The input ▸
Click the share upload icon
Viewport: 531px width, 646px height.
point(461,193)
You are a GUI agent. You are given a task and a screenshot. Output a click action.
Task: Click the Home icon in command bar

Exercise description ▸ Nothing before the line containing "Viewport: 531px width, 646px height." should be repeated; repeat that line and all later lines through the end of the data above, exactly.

Written answer ▸
Viewport: 531px width, 646px height.
point(461,193)
You are a GUI agent. You are given a task and a screenshot. Output a click action.
Task: Click the Home icon in command bar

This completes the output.